Comparing the graphs shown on figure 1 and 2, it can be observed that the biobrick BBa_K135504 provided resistance to high Hg concentrations. Control bacteria did not present resistance to Hg concentration equal or higher to 1 ppm. On the contrary, Mercury Bacter grew up even in 10 ppm Hg concentrations. Interestingly, at the concentration of 10 ppm Mercury Bacter needed 24 hours to exhibit increase in cell growth, and after 48 hours it maintained the same OD, unlike the others. At 1 ppm, 2.5 ppm and 5 ppm Mercury Bacter performed an overwhelming cellular growth after 24 hours of exposure to Hg, reaching approximately the same cellular growth as the non-exposed bacteria!!

The graph represented on Figure 3 compares Hg concentration in LM medium after 48 hours of experiment, between medium with bacteria used as control and engineered Mercury Bacter.

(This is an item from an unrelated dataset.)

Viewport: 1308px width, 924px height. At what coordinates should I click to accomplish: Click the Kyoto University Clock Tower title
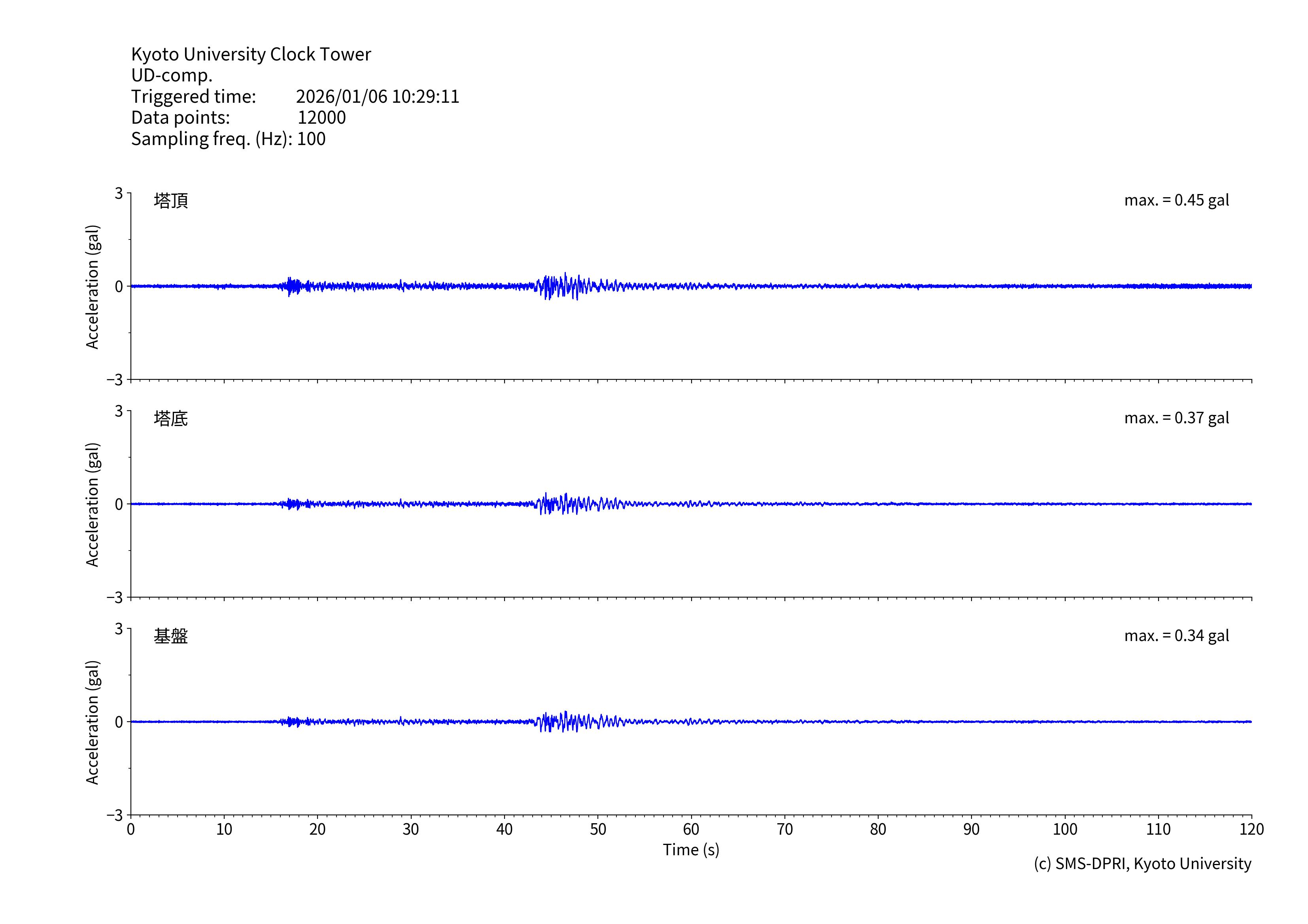[x=251, y=54]
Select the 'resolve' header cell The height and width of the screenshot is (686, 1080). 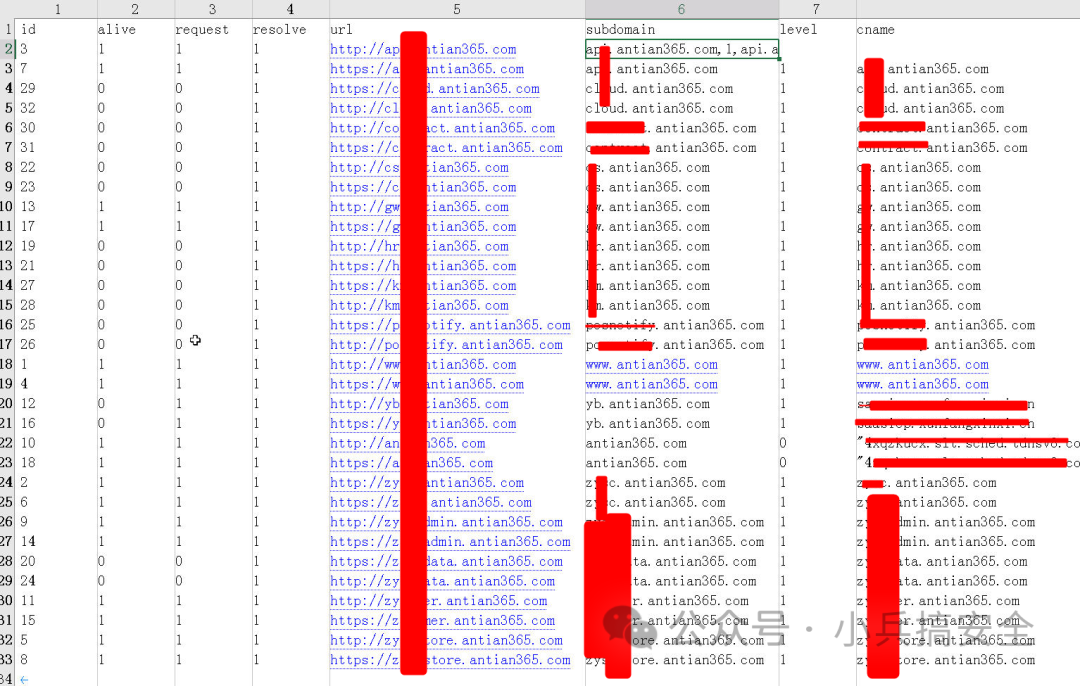(x=279, y=30)
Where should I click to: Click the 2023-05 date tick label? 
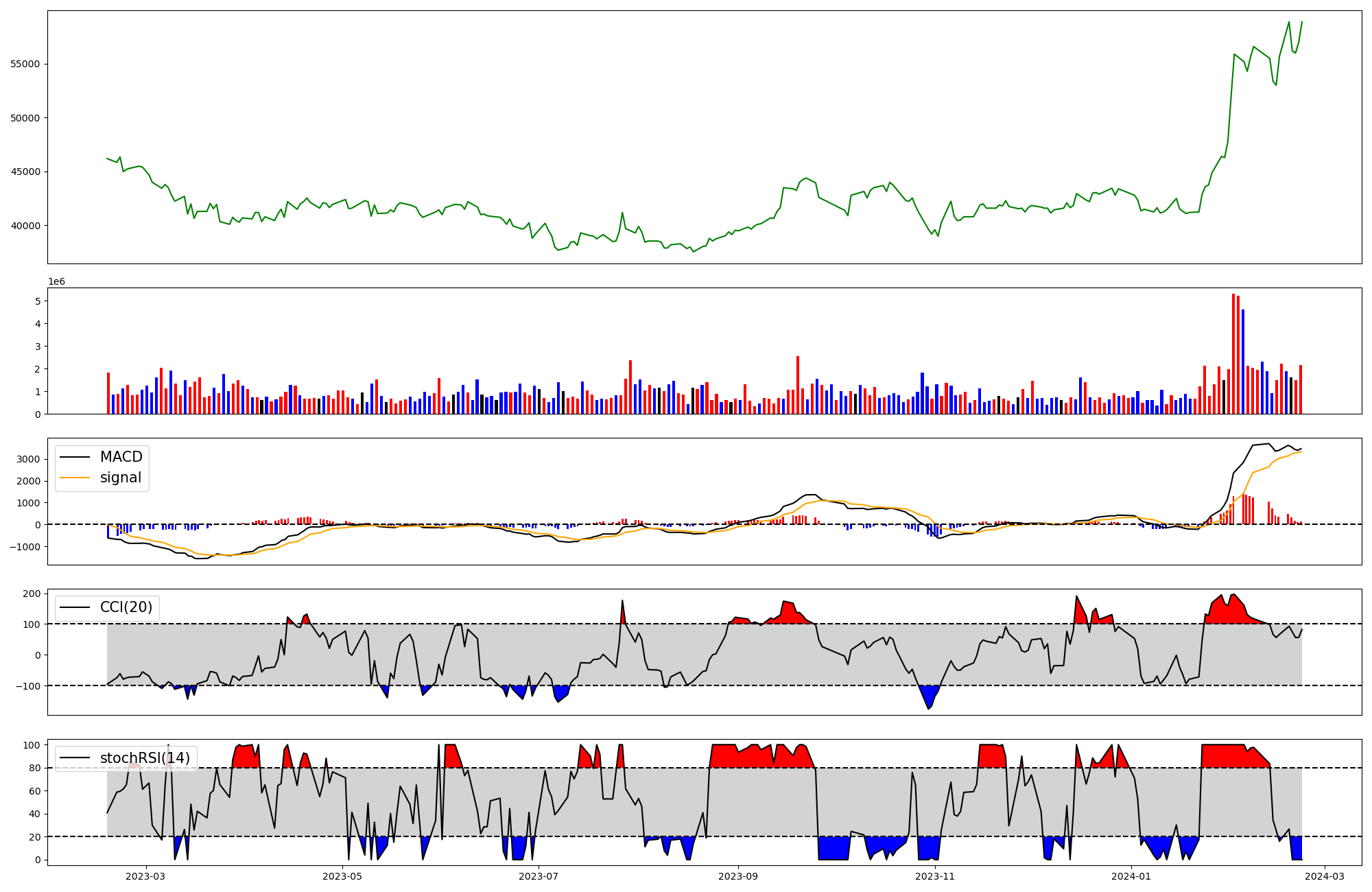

Figure 3: Hg concentration in LM medium after 48 hours of cell growth in control bacteria and in the genetically engineered Mercury Bacter.

In the graph above it can be observed that our super Mercury Bacter bioremediated! In action, Mercury Bacter reduced 72% of the mercury levels, in comparison to control at the sample 5 ppm! In 1 ppm, Even though on 10 ppm concentration, where bacteria had a slow growth rate only after 24 hours, it bioremediated 48.02%! These results demonstrate our constructions’ efficiency, both for biobrick BBa_K1355001 as a promoter regulated by MerR protein and to BBa_K1355000 as MerA encoding gene!

References

Cobbett, C. S. (2001). Heavy metal detoxification in plants: Phytochelatin biosynthesis and function. Iubmb Life, 51(3), 183-188.

Mathema, V. B., Thakuri, B. C., & Sillanpää, M. (2011). Bacterial mer operon-mediated detoxification of mercurial compounds: a short review. Archives of microbiology, 193(12), 837-844.

Kumar, S. (2013). Studies on mercury transporter merT and mercury reductase merA proteins.